Here's a command that shows that awk
's printf
function indeed does not support the '
-prefixed syntax for getting a character's code point (applies to GNU Awk, Mawk, and BSD/macOS Awk):
$ awk -v char="'a" 'BEGIN { printf "%x\n", char }'
0 # Value 'a is literally interpreted as a number, which defaults to 0
Note that Bash v4+'s printf
builtin is Unicode-aware:
$ printf '%x\n' \'€
20ac # U+20AC is the Unicode code point of the EURO symbol
A hex-dump utility such as xxd
will only give you the byte representation of a character, which is only the same as the code point in the 7-bit ASCII range.
In a UTF-8-based locale (which is typical these days), anything beyond the ASCII range will print the bytes that make up the UTF-8-encoded form of the character:
$ xxd <<<€
00000000: e282 ac0a # 0xe2 0x82 0xac are the UTF-8 encoding of Unicode char. U+20AC
The ord()
function used with GNU Awk in Ed Morton's helpful answer is limited to ASCII characters. Any character with a codepoint beyond 0x7f
results in a negative value.
The create-a-map-of-all-characters workaround from James Brown's helpful answer:
is limited to ASCII characters in Mawk and BSD/macOS Awk
in principle works with all Unicode characters in GNU Awk, but the fact that a map of all characters must be built makes this somewhat impractical; here's a version that covers the Unicode BMP (basic multilingual plane), into which the most widely used characters fall.

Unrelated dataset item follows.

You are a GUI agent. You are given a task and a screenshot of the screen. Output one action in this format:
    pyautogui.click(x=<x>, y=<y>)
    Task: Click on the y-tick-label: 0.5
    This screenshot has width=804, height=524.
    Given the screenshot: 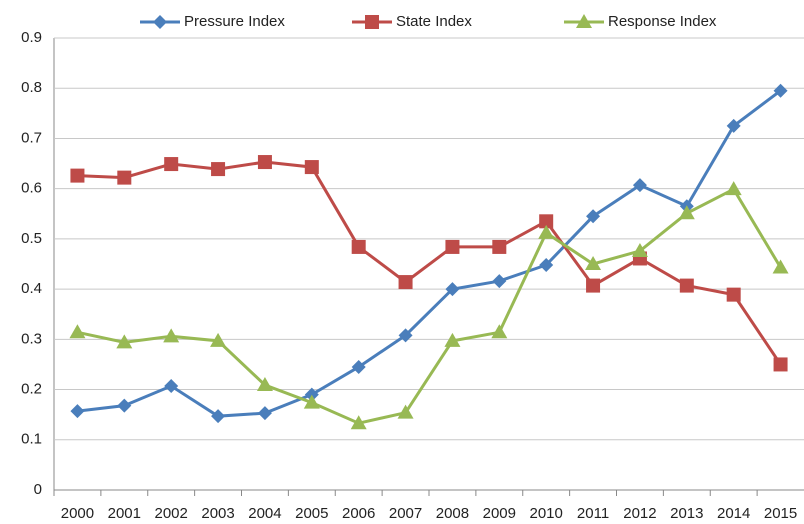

$ gawk -v char=€ 'BEGIN{ for(n=0xffff;n>=0;n--) ord[sprintf("%c",n)]=n; printf "%x\n", ord[char]}'
20ac
Tip of the hat to RARE Kpop Manifesto, who suggested iterating over the BMP code points in descending order, "otherwise the ASCII-duplicating section in 0xD800-0xDFFF
would overwrite ASCII ordinals with these meaningless values in the UTF-16 surrogate exclusion range."
That is, with iteration in ascending order, ASCII-range characters such as char=a
as input would mistakenly yield a surrogate code point.